Our product uses the OpenAI API for a chat feature that queries prompts against a client’s set of data. The client data is organized into hundreds of files to provide a good level of granularity for reference citations.
The client may specify an ad hoc set of data to query against, which requires a new vector store each time the data set changes. Good performance is essential; delays of several minutes while creating a new vector store results in a poor user experience.
We have found that calling vectorStores.fileBatches.createAndPoll() generally has poor performance. Even when called with just a handful of files, latency is always at least 3-5 seconds and sometimes up to 2 minutes for no apparent reason.
On the other hand, when specifying a set of fileIds when calling threads.create(), performance is much better. I have called this with over 100 fileIds successfully in around 1 second.

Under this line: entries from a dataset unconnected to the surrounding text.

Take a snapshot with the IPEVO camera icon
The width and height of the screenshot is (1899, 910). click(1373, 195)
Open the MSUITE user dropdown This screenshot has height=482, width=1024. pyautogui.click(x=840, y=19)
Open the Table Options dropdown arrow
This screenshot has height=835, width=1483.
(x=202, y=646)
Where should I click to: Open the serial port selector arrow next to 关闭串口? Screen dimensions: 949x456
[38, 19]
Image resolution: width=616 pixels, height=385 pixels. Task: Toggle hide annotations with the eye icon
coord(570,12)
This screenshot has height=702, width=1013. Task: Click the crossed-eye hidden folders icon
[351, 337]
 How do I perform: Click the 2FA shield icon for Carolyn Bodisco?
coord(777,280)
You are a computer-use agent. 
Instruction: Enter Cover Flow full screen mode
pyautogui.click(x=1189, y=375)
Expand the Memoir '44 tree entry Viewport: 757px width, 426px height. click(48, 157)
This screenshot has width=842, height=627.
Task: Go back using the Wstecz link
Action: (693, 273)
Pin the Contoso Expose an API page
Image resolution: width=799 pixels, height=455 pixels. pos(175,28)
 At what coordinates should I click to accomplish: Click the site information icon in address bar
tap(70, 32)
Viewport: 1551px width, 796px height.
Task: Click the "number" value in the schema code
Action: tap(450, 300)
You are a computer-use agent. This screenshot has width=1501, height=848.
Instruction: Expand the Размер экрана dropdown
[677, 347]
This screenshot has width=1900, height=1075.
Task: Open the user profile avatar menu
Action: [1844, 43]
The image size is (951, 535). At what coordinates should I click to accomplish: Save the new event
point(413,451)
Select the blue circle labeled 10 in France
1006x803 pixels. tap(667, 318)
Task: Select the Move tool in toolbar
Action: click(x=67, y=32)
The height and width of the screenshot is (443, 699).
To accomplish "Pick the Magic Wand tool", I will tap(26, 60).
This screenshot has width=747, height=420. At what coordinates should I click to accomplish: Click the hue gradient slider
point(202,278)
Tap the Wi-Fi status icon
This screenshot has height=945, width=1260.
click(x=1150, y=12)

Unfortunately, threads.create() does not seem to be reliable. There is a limit of 500 fileIds, and if I pass it a large number of larger files, many files fail, and sometimes the upload never finishes and the vector_store status remains ‘in_progress’ indefinitely. And there doesn’t seem to be a “poll” version of thread create that returns once the vector store is successfully created.
So here are my questions:
Why is the fileBatches.create() API so slow?
Is there a way to make threads.create() reliable?
Can files be added to the thread vector store incrementally while maintaining the performance advantage?
What, ultimately, is the preferred way of uploading a large number of files to a vector store in a performant manner?